De pronto se oyó un grito desgarrador. Giovanni fue corriendo hacia la trampa. El animal llegó antes, dio él mismo el golpe de gracia a la liebre que se había dejado atrapar y empezó inmediatamente a devorarla. Giovanni se abalanzó sobre él para arrancarle la presa. El perro enseñó por primera vez los colmillos, gruñendo con ferocidad.
—¡Eh, amigo, ya sé que tienes hambre, pero podrías compartirla!
Al final logró arrebatarle dos tercios de la pieza al perro, que se conformó con dar buena cuenta ávidamente de su parte del botín.

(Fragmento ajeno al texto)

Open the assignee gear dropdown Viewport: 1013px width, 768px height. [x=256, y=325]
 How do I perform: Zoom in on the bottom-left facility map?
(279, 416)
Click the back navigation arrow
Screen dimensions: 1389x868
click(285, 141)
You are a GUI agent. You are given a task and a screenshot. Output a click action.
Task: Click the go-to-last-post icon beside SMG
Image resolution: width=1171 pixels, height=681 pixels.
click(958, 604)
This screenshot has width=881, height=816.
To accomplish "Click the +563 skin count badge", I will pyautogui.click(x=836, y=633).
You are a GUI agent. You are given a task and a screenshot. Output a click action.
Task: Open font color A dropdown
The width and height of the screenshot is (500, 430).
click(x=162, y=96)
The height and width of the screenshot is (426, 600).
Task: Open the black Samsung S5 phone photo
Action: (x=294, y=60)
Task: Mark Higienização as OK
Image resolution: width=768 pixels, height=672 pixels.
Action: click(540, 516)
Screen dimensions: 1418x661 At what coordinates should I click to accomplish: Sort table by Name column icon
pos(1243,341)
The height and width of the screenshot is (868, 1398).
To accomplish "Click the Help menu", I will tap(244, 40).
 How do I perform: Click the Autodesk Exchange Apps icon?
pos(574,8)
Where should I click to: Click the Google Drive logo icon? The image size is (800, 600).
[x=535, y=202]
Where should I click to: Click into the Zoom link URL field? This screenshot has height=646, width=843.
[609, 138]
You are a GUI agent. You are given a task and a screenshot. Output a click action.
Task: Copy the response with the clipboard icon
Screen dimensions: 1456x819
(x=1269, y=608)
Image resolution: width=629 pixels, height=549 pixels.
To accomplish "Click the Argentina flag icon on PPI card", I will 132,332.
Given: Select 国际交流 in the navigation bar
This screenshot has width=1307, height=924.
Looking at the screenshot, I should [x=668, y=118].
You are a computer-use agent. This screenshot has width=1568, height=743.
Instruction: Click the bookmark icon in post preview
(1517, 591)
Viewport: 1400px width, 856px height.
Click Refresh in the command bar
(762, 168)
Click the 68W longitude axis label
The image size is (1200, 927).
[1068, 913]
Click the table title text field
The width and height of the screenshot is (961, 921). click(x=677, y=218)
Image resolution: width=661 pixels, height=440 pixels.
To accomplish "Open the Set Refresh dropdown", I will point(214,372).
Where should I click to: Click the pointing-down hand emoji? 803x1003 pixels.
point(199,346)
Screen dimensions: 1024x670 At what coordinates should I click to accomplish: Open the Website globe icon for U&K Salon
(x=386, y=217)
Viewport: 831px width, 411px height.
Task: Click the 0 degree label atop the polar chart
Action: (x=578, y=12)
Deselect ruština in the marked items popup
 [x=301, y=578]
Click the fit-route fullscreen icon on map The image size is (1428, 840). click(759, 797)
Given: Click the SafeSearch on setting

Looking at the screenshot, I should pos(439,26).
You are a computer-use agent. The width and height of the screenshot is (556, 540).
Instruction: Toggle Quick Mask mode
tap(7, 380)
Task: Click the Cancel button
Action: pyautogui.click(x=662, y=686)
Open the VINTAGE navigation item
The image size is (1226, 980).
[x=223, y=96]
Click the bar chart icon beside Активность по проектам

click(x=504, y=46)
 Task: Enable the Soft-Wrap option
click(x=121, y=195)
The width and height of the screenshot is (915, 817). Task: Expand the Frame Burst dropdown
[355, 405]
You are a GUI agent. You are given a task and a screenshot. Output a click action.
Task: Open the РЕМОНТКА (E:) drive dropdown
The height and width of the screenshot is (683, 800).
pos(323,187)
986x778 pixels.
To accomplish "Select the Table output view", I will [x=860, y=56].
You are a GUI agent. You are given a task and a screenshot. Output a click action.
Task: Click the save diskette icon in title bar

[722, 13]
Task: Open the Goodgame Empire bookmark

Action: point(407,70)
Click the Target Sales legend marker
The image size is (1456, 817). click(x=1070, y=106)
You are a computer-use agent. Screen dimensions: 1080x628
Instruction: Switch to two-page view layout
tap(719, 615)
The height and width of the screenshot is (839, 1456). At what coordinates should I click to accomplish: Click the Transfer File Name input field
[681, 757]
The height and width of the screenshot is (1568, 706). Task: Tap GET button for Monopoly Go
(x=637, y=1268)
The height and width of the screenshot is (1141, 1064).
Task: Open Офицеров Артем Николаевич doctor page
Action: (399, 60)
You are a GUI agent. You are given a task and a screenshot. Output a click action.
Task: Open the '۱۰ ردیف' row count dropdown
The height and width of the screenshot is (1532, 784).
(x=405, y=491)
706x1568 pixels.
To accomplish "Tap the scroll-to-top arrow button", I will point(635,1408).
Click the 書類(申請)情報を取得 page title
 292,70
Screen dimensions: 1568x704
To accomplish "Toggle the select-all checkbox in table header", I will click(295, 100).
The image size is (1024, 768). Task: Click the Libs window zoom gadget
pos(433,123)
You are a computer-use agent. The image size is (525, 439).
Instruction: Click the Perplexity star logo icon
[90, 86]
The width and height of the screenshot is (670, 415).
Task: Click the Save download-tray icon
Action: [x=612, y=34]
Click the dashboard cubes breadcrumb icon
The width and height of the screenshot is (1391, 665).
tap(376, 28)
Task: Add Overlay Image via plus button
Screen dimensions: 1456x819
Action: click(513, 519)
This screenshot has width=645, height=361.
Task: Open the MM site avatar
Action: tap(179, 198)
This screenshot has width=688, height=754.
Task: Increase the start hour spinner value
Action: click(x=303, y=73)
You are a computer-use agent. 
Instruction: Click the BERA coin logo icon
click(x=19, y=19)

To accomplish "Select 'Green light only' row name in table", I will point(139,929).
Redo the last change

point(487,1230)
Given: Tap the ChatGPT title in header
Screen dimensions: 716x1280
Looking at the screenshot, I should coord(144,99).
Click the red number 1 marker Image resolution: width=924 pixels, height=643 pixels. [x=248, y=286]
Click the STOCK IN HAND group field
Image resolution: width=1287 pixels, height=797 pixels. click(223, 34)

Giovanni troceó y ensartó lo que quedaba de la liebre en un palo para asarlo sobre un lecho de brasas. Cuando consideró que estaba bastante cocido, extrajo un trozo y se lo echó a su compañero.
—¡Toma! No te lo mereces, pero seguramente llevas más tiempo que yo sin comer.
El perro se abalanzó sobre la carne y Giovanni saboreó la suya. El calor del fuego, la presencia de aquel animal, el placer de comer: todo eso le devolvía cierto gusto por la vida. No el deseo de vivir, eso todavía no, pero sí la energía suficiente para querer sobrevivir.
—¿Cómo te llamas? —le preguntó al perro.
El animal lo miró con extrañeza. Parecía decir: «Ya ves que soy como tú, un vagabundo. No tengo amo desde hace mucho tiempo y ya no me acuerdo del nombre que quizá me pusieron un día. Así que, si quieres que recorramos juntos un trecho de camino, tienes que ponerme tú un nombre».
Giovanni debió de leerle el pensamiento, pues una respuesta acudió a su mente:
—¡Noé! ¿Qué te parece ese nombre, eh? Noé.
El perro profirió un alegre ladrido y movió el rabo.